1. Westerterp-Plantenga MS, Lemmens SG, Westerterp KR. ‘Dietary protein - its role in satiety, energetics, weight loss and health.’ Br J Nutr. 2012 Aug;108 Suppl 2:S105-12.
2. Clark MJ, Slavin JL. ‘The effect of fiber on satiety and food intake: a systematic review.’ J Am Coll Nutr. 2013;32(3):200-11.
3. European Medicines Agency. 2008. REFLECTION PAPER ON THE ADAPTOGENIC CONCEPT. [ONLINE] Available at: http://www.ema.europa.eu/docs/en_GB/document_library/Scientific_guideline/2009/09/WC500003646.pdf. [Accessed 20 April 15].
4. Demos, K. et al. (2014). The effects of cognitive strategies in neural food cue reactivity. Obesity Week, November 27, 2014.

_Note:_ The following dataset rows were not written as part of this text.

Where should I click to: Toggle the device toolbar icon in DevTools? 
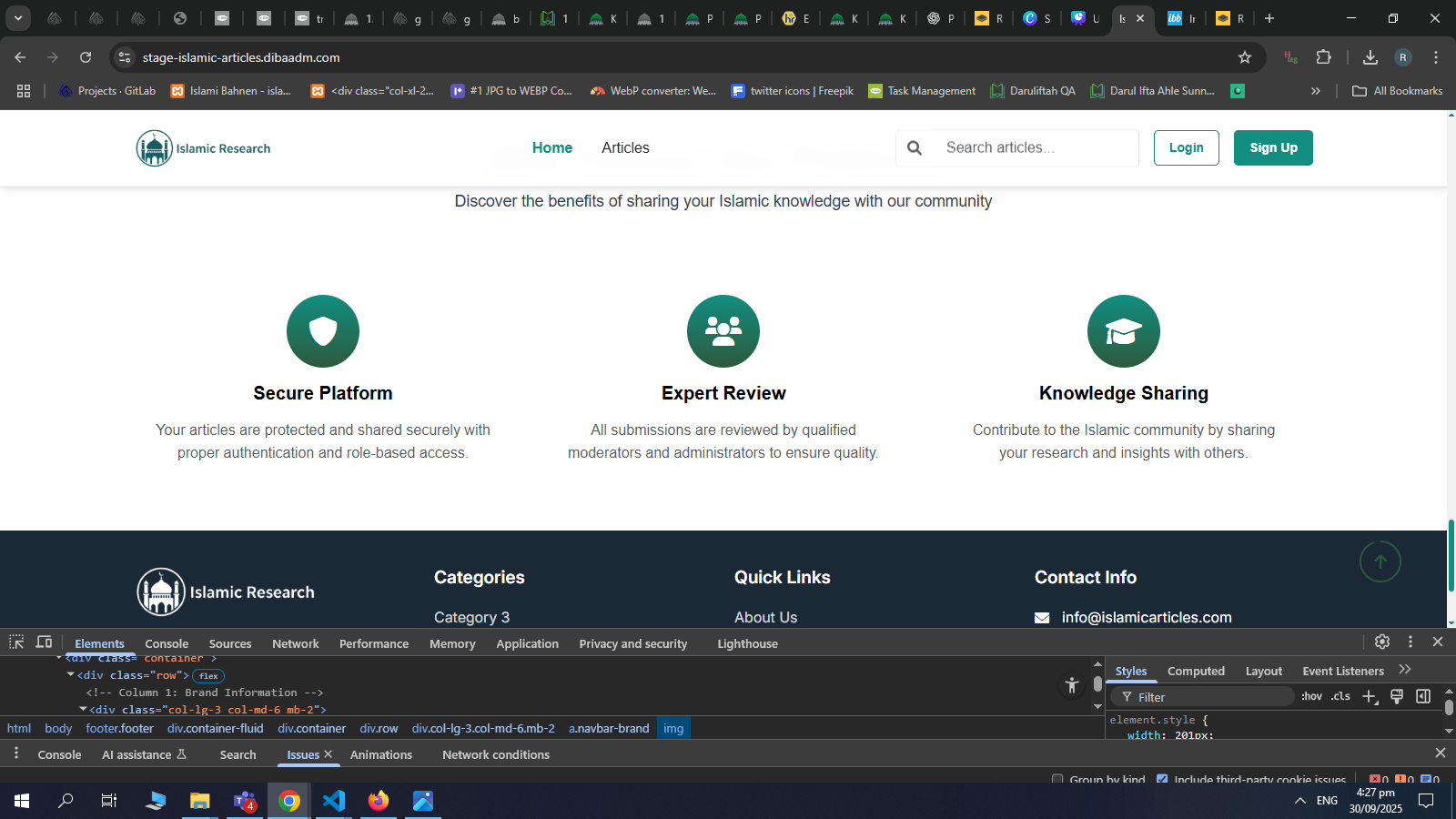(x=44, y=642)
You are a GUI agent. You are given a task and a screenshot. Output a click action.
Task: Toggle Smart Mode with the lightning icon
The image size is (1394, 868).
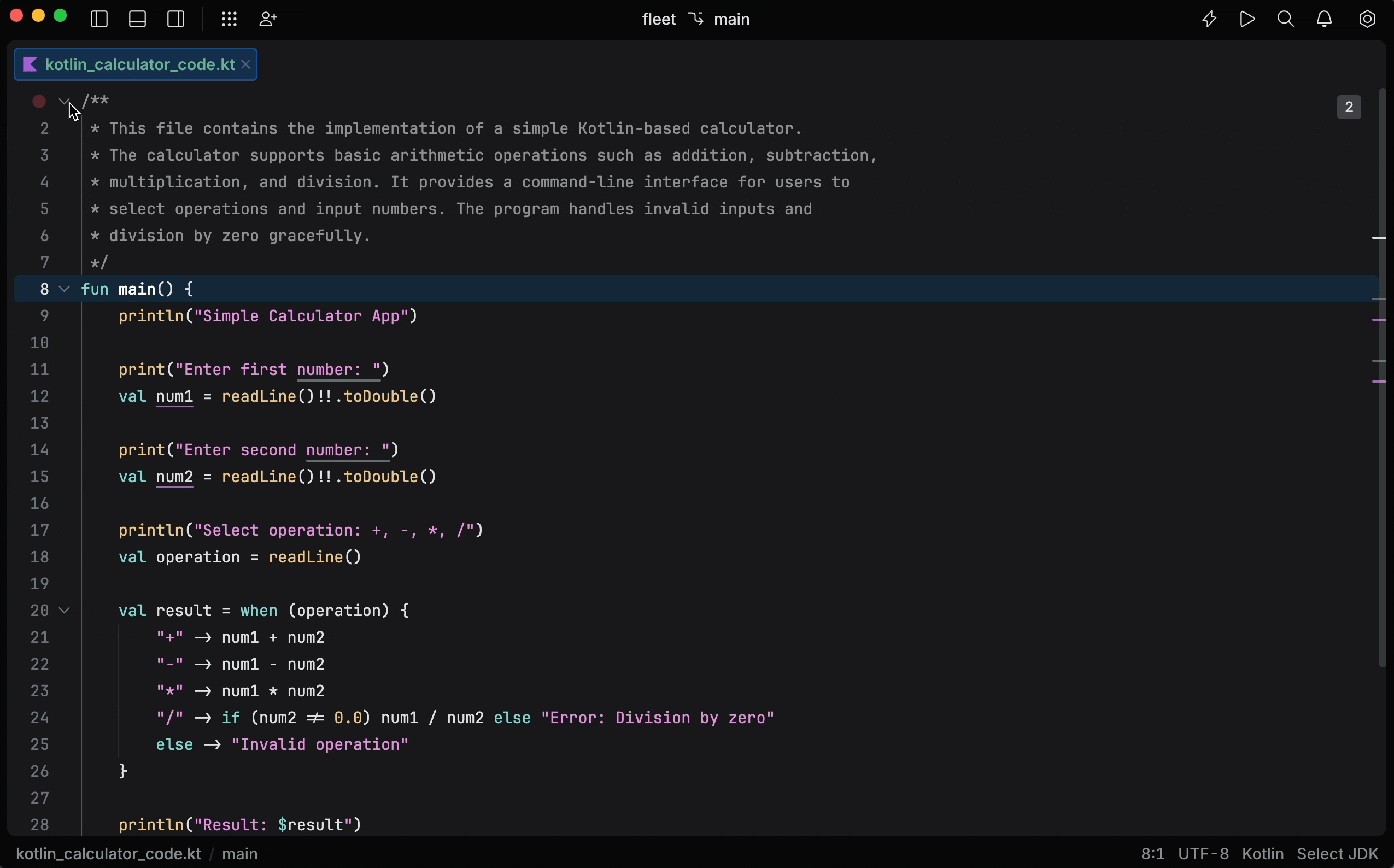tap(1208, 19)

5. Weil, R. et al. (2014). Effects of simple distraction tasks on self-induced food cravings in men and women with grade 3 obesity. Obesity Week, November 27, 2014
6. Martins C, Morgan L, Truby H. ‘A review of the effects of exercise on appetite regulation: an obesity perspective.’ Int J Obes (Lond). 2008 Sep;32(9):1337-47
7. Gavrieli A, Karfopoulou E, Kardatou E, Spyreli E, Fragopoulou E, Mantzoros CS, Yannakoulia M. ‘Effect of different amounts of coffee on dietary intake and appetite of normal-weight and overweight/obese individuals.’ Obesity (Silver Spring). 2013 Jun;21(6):1127-32.